As generative AI fever has swept the tech world, one of the most hyped use cases has been the ability for large models to write computer programmes. French startup Poolside recently raised a $126m seed round to build a ChatGPT-like system trained on code.
But generative AI models often make mistakes, which might be ok if you’re writing marketing copy but is less ok when one tiny error in a line of code can break a whole system.
As hyped-up GenAI startups try to solve these problems and win over their first clients, one Oxford-based company is already automating code for some of the world’s largest financial institutions.
Meet Diffblue
Diffblue — which was spun out of the same Oxford University AI labs that gave birth to DeepMind — has built a code automation tool that’s already being used by JP Morgan, Citi, Goldman Sachs, Amazon Web Services and Cisco.
Like DeepMind’s board-game-master-beating AlphaGo system, Diffblue’s product uses an AI approach known as reinforcement learning.
Unlike generative AI systems like ChatGPT, the model is not trained on vast quantities of data that allow it to guess the solution to a problem. Instead, the model is trained on the logic and rules of the problem it’s given, and then attempts to solve it. It is rewarded when it arrives at a better solution, as it gradually iterates to find the best answer.
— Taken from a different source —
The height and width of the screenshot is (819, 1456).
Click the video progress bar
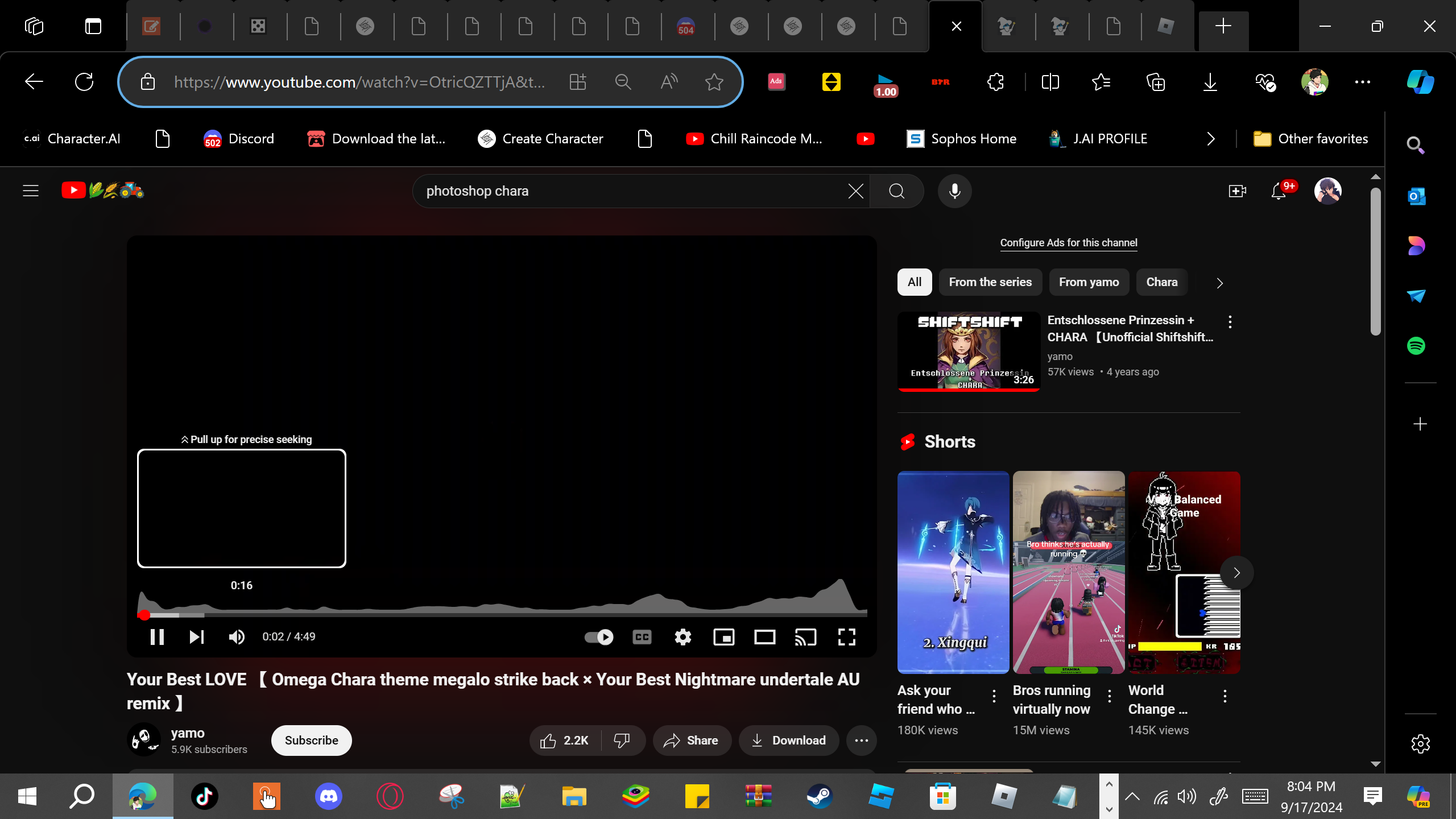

In Diffblue’s case, this method is used to test lines of Java code (the most commonly used enterprise coding language) to make sure that computer programmes are working as they should.
CEO Matthew Lodge tells Sifted that, in contrast to GenAI coding companions, Diffblue doesn’t need a “human-in-the-loop” to find the right piece of code, which is important given the scale of the projects they’re working on.
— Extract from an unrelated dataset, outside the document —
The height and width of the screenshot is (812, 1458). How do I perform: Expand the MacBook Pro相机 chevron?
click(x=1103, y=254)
“One of our customers might have a million-line application, so they’d be running 40k-50k tests on that application,” he explains. “If you want that to result in saving real time for a development team, then it has to be unattended — it’s got to be autonomous.”
Winning the enterprise prize
When he joined Diffblue CEO in 2019, Lodge brought with him significant experience of selling software to big corporates in Silicon Valley. He says that this involves not just thinking about how the product works, but how it fits into the business context of highly regulated industries like financial services.
“It is about understanding the operational environment. Our product is self-contained, so they can run it on their own systems. It’s not a cloud service that they have to send their code to, which could be compromised,” he explains.
“We also indemnify everything, so if there’s ever any legal problem with any code that we generate, we will take the case if you get sued. We have insurance for that.”
Lodge says that Diffblue will likely raise a Series B round in 2024, and will be focussing on beefing up its commercial and customer service teams in the US, where 90% of its business comes from.
What’s the market like?
As well as Poolside, Diffblue is competing with companies like Silicon Valley-based CircleCI, as well as DeepMind which itself uses reinforcement learning to generate code, But Lodge says that the biggest competitor to its product is still humans.
Diffblue recently added a new coding language to its product — Kotlin — and Lodge says it will slowly increase the number of capabilities. But it will not try to scale too quickly.
“One of the things for a small company is you’ve got to be really, really good at one thing to get started.”
He also doesn’t seem too worried by the threat of GenAI code generation just yet, as the industry hype from ChatGPT has yet to be fulfilled.
“The promise of these large models has been way ahead of the delivery,” says Lodge.
“[GenAI for coding] is essentially better autocomplete, and software development environments have had autocomplete for decades. It’s a bit like saying, “We’re going to type faster,’ but speed of typing is not really what determines speed of software development.”